|One year after Elijah left the hospital, he was beginning to thrive!|
I know of the day that President Kennedy was shot. I am reminded by the TV stations of the anniversary of the attack of pearl harbor. But, it's a second hand account. I listen and try to comprehend the impact on Americans, but I don't feel these historic moments like I do on 9/11...because I didn't live it. I remember my Mom telling us where she was when she heard that Kennedy was shot...she was ironing and I was 10 months old..in a playpen nearby. When she told that story, we could sense the emotion that she held of that moment. Because of her emotional connection, I wanted to learn more...to understand the impact that that moment had on our country. I want my kids to do the same when I share with them those days 10 years ago. We have a lot to learn from history..and by sharing our perspectives and our Christian worldview of the significant world events of the day with our children, they may listen more, learn more because we lived it....
But on the 5th anniversary of 9/11, we made a new memory on that day. We drove to the same hospital that we are sitting at right now. Just 2 months before, we had lost our son, Evan. Just about the same time that we have already been in the hospital this time around. We left with a scrawny, sick little baby dressed in a onesie and who gripped tightly the only possession he had... a hard, plastic rattle ....and a van load of medical equipment. It was on a 9/11/2006, that we first met with a room full of doctors before he was discharged. They wanted to make sure that we fully understood the complexities of his care. They wanted to make sure we understood that he may not survive.."He will die with a bone marrow transplant and he will die without one..." were the hematologists words...He encouraged us to take him home and keep his as healthy as possible so that his lungs could grow and his condition to stabilize..so that we transplant time came, he had the best chance of survival.

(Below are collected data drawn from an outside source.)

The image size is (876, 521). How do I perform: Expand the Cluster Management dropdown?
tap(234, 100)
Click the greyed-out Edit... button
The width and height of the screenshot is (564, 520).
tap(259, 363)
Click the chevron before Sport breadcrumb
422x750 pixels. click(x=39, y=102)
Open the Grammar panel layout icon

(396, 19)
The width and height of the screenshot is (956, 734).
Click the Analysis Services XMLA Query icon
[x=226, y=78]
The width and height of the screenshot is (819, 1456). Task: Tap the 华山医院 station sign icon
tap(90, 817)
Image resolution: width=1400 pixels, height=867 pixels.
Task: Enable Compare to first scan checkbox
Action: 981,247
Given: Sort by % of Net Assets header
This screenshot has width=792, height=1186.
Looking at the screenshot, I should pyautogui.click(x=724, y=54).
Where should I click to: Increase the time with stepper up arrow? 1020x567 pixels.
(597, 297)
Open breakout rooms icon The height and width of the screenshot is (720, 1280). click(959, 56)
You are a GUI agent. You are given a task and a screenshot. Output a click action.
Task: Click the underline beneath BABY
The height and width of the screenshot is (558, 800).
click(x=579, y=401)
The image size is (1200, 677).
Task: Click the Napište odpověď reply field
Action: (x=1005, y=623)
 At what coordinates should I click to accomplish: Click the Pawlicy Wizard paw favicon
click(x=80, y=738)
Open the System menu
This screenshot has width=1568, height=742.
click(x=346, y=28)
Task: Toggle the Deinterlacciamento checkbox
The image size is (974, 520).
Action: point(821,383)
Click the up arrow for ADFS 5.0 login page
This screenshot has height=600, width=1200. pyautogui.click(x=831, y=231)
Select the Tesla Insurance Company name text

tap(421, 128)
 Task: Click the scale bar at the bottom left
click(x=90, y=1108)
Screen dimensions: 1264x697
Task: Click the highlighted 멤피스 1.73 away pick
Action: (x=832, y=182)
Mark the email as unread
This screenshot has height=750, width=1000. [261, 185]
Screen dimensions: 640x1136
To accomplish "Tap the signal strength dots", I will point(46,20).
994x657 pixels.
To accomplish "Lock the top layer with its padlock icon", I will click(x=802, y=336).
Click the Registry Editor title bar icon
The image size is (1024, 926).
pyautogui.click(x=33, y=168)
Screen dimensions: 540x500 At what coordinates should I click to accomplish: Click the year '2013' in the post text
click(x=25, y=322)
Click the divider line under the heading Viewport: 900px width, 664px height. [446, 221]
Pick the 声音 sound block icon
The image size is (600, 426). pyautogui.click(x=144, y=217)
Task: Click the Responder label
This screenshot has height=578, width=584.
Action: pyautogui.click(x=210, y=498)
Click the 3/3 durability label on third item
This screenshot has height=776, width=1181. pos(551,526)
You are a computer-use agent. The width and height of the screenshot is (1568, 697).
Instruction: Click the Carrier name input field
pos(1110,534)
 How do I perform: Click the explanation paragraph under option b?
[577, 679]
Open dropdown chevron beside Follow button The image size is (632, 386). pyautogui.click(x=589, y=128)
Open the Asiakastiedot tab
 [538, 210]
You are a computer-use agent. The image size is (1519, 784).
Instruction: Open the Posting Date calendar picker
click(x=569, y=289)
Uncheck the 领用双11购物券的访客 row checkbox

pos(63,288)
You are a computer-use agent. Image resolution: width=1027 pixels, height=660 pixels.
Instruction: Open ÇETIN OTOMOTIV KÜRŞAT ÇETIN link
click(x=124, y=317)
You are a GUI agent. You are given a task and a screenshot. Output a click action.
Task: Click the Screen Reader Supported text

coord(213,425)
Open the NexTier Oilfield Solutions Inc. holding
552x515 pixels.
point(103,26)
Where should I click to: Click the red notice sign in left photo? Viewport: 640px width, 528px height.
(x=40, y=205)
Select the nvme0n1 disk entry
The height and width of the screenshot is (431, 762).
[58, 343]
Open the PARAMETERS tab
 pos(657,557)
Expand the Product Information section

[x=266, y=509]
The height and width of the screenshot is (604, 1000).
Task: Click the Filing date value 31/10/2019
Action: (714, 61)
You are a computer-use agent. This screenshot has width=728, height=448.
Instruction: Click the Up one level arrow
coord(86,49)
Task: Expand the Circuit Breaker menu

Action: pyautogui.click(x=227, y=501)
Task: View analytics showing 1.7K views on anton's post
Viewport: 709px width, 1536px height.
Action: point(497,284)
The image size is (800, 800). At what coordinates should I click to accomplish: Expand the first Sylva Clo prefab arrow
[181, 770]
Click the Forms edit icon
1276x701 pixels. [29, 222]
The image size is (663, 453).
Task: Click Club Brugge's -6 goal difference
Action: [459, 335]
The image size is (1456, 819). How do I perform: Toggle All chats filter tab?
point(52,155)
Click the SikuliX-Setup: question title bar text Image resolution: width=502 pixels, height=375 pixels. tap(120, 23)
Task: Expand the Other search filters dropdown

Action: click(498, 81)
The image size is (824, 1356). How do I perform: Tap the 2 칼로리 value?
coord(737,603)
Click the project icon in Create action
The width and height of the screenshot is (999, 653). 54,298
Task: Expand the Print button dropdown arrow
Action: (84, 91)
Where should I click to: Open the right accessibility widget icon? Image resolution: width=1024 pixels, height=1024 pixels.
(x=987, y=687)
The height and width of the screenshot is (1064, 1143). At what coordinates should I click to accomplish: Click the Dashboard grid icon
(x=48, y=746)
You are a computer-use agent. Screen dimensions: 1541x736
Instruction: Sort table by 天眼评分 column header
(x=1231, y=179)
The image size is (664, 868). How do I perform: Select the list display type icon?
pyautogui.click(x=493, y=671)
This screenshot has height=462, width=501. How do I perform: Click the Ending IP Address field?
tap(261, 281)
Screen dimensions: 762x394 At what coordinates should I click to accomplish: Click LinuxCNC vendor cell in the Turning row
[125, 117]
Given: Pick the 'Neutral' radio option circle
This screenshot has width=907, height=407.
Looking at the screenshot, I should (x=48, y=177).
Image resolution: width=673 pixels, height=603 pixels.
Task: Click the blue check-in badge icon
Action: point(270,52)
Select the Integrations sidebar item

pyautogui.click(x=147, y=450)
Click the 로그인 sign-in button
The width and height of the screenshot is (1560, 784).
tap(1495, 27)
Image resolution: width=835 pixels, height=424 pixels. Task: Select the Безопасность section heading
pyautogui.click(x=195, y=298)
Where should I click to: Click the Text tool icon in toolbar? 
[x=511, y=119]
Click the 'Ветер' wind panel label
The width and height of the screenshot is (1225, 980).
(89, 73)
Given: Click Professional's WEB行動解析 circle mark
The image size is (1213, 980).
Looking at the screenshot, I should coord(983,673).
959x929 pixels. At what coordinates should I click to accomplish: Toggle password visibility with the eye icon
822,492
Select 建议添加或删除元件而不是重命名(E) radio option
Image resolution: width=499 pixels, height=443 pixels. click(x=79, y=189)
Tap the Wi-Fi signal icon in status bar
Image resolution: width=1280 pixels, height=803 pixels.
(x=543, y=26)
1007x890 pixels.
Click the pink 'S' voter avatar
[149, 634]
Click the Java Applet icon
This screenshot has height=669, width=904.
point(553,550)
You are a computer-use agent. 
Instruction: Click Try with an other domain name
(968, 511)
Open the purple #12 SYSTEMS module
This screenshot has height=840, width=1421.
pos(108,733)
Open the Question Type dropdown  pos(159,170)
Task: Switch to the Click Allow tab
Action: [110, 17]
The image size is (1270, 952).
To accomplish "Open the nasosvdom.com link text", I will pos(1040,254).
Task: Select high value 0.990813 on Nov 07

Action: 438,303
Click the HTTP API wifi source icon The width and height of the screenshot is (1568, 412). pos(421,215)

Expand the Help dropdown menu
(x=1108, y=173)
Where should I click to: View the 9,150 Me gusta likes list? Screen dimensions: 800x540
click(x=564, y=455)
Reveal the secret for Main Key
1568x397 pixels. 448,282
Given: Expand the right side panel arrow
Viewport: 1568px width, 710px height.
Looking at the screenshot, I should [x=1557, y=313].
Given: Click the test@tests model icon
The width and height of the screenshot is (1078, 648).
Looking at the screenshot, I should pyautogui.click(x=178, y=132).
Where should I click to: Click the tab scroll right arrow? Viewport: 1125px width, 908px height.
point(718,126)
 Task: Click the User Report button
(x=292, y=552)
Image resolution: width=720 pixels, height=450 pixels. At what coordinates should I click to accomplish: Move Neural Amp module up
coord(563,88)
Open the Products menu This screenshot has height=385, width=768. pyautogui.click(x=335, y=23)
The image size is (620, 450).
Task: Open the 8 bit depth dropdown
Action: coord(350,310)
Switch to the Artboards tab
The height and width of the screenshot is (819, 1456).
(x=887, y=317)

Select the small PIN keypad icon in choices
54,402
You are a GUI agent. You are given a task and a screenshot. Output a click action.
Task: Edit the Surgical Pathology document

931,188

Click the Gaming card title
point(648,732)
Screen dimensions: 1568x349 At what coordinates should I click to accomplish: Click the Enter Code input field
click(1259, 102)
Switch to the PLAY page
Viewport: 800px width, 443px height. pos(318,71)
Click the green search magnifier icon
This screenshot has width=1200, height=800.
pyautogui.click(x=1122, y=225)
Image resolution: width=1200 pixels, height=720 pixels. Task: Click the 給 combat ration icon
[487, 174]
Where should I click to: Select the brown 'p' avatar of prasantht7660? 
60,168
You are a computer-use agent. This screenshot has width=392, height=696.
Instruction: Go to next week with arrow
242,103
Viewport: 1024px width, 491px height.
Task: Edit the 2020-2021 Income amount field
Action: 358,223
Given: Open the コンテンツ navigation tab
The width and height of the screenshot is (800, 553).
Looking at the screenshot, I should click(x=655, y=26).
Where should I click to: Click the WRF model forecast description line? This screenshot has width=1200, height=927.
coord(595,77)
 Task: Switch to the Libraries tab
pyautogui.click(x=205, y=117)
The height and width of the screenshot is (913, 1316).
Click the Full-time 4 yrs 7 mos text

It was just two months before that we held our son, Evan, as he took his last breaths. God, what are you asking of us? You have obviously mistaken us for someone who can handle this..we can't. Not again. If it wasn't for the look of helplessness in Elijah's eyes on the day we met him, I think I may have wanted to run. The words that the doctor said that day are blazoned into my memory forever..."This child is truly between a rock and a hard place." But, there was piece of that analogy that was left out...Elijah was firmly standing upon the Rock...and nothing about Elijah was not known to God.
He didn't smile back then..hardly at all. He had that old soul look...an old weary soul that had seen war and strife. It was many months before we finally saw smiles from our little boy. But, when he laughed, it was like magic...because we knew how long it was in coming. We knew the struggles that he had endured..and the depth of his struggles magnified the joy we felt in the triumphs.
9/11 is about picking up the pieces. It is about finding courage out of fear. It is about recognizing our weakness and our vulnerability and looking deep within to find strength. God did not make a mistake when he asked us to walk this path with Elijah...He found His broken, weak followers who had nothing of their own to offer and filled them with all that they have needed...every morning since then.
Happy Gotcha Day, Elijah Jordan Martindale!